Announcement

Collapse
No announcement yet.

AMD Introducing FRU Memory Poison Manager In Linux 6.9

Collapse
X
 
  • Filter
  • Time
  • Show
Clear All
new posts

  • AMD Introducing FRU Memory Poison Manager In Linux 6.9

    Phoronix: AMD Introducing FRU Memory Poison Manager In Linux 6.9

    Queued for introduction in the upcoming Linux 6.9 kernel cycle is an FRU Memory Poison Manager "FMPM" developed by AMD that may later be adapted for other non-AMD platforms. The FRU Memory Poison Manager is working to persist information around known bad/faulty memory across reboots...

    Phoronix, Linux Hardware Reviews, Linux hardware benchmarks, Linux server benchmarks, Linux benchmarking, Desktop Linux, Linux performance, Open Source graphics, Linux How To, Ubuntu benchmarks, Ubuntu hardware, Phoronix Test Suite

  • #2
    It seems a good idea to not have to throw out a product just because a "minor" problem.

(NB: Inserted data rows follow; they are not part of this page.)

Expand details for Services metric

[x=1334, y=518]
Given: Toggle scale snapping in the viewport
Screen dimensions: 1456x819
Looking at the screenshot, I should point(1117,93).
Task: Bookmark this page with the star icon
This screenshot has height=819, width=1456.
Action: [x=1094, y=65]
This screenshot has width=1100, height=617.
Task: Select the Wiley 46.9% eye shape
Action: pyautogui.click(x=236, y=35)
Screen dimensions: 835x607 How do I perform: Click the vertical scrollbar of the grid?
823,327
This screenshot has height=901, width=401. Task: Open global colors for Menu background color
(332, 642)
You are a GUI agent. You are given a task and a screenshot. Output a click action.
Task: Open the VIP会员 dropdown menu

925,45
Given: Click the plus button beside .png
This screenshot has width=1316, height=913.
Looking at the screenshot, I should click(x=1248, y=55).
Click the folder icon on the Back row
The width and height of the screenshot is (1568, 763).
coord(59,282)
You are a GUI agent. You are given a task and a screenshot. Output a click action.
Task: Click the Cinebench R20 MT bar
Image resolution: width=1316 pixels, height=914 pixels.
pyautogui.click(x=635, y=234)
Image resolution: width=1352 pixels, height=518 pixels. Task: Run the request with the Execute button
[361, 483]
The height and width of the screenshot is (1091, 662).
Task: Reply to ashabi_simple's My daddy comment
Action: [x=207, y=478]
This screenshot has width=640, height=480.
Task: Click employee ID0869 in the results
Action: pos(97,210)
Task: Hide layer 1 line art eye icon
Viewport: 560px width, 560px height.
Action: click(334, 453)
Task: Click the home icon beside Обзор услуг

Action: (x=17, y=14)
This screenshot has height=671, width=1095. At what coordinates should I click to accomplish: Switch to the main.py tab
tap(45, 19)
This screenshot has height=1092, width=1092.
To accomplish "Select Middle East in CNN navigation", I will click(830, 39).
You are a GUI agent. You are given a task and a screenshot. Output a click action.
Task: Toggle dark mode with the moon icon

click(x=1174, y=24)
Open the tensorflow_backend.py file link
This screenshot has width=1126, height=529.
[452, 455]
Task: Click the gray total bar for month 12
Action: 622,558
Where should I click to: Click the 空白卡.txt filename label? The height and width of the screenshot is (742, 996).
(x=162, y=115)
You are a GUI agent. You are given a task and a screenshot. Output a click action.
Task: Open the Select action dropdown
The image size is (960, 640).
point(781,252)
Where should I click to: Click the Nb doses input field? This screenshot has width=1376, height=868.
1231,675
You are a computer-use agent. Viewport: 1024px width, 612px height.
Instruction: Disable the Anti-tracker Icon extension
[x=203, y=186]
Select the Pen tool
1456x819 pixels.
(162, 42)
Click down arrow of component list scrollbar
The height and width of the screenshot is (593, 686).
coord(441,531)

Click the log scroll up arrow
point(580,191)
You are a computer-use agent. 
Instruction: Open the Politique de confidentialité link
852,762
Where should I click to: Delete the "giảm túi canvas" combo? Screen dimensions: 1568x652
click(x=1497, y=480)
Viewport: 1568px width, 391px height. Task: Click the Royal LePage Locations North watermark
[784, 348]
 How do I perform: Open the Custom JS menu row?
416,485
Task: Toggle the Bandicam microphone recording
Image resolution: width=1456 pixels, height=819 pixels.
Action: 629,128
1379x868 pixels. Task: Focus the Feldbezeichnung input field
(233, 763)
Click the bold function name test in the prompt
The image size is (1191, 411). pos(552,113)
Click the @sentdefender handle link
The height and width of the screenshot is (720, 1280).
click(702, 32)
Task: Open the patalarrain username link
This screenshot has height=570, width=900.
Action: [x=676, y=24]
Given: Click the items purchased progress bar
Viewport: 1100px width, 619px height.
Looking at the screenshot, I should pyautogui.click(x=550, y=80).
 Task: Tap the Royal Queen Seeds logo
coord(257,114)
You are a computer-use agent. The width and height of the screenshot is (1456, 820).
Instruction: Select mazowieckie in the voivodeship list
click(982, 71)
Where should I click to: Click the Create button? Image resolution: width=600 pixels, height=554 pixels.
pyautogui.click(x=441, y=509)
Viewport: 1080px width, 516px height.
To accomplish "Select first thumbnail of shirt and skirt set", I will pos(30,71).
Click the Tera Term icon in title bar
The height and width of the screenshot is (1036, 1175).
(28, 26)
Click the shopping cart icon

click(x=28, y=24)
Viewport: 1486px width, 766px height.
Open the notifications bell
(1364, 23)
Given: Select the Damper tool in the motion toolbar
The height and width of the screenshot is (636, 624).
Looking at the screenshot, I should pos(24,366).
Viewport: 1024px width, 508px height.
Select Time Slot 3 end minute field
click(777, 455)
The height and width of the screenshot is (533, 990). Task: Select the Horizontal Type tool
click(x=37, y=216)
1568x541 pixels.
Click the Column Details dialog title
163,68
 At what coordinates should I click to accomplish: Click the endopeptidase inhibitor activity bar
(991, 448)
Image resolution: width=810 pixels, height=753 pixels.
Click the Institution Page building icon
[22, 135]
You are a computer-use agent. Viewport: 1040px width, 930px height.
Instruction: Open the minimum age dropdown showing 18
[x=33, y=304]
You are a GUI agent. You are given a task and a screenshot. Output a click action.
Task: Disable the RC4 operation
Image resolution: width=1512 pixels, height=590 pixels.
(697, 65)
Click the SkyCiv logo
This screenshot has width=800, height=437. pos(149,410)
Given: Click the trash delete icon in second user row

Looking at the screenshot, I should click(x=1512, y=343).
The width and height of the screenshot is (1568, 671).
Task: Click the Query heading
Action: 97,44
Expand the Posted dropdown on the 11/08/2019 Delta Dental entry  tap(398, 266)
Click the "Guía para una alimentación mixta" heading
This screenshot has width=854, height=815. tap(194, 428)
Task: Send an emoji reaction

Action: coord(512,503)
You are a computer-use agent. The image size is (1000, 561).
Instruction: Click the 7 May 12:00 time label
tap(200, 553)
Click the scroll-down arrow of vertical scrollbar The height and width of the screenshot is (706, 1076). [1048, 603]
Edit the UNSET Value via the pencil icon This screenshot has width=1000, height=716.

    I think persisting on disk this information would be good for diagnosis too...
    You know, why server restarted and is it bad?!
    Ok, logs, but if 0,01% of your memory is bad or 10% are different problems.

    Nice!

    Comment


    • #3
      If only they had cared enough about the impacts of memory errors to have made ECC RAM standard in their chipsets / CPUs / BIOSes (including consumer / SMB) since, well, decades ago.

      Comment


      • #4
        Originally posted by pong View Post
        If only they had cared enough about the impacts of memory errors to have made ECC RAM standard in their chipsets / CPUs / BIOSes (including consumer / SMB) since, well, decades ago.
        IIRC, DDR5 RAM includes a base level of "not exposed to the rest of the system"/internal-to-the-DIMM ECC as a required part of the spec because data density has crossed the same "ECC is required for reliable normal operation... not just for exceptional circumstances" threshold that rotating platter hard drives crossed decades ago.

        What it doesn't have as mandatory is the full-stack ECC that's normally meant by ECC RAM, which requires motherboard support because it's designed to also catch corruption introduced at other points between the CPU and the DIMM. (i.e. the RAM equivalent to how ZFS's full data checksumming can also catch corruption which occurs after the data leaves the hard drive, such as from a flaky SATA cable or dying controller chip.)

        Comment


        • #5
          Originally posted by pong View Post
          If only they had cared enough about the impacts of memory errors to have made ECC RAM standard in their chipsets / CPUs / BIOSes (including consumer / SMB) since, well, decades ago.
          Many AMD Platforms have ECC support. They just dont certify it because of cost (which is a major point for consumer hardware).
          My AMD NAS runs consumer hardware and uses ECC memory just fine

          Comment


          • #6
            Originally posted by euduvda View Post
            It seems a good idea to not have to throw out a product just because a "minor" problem.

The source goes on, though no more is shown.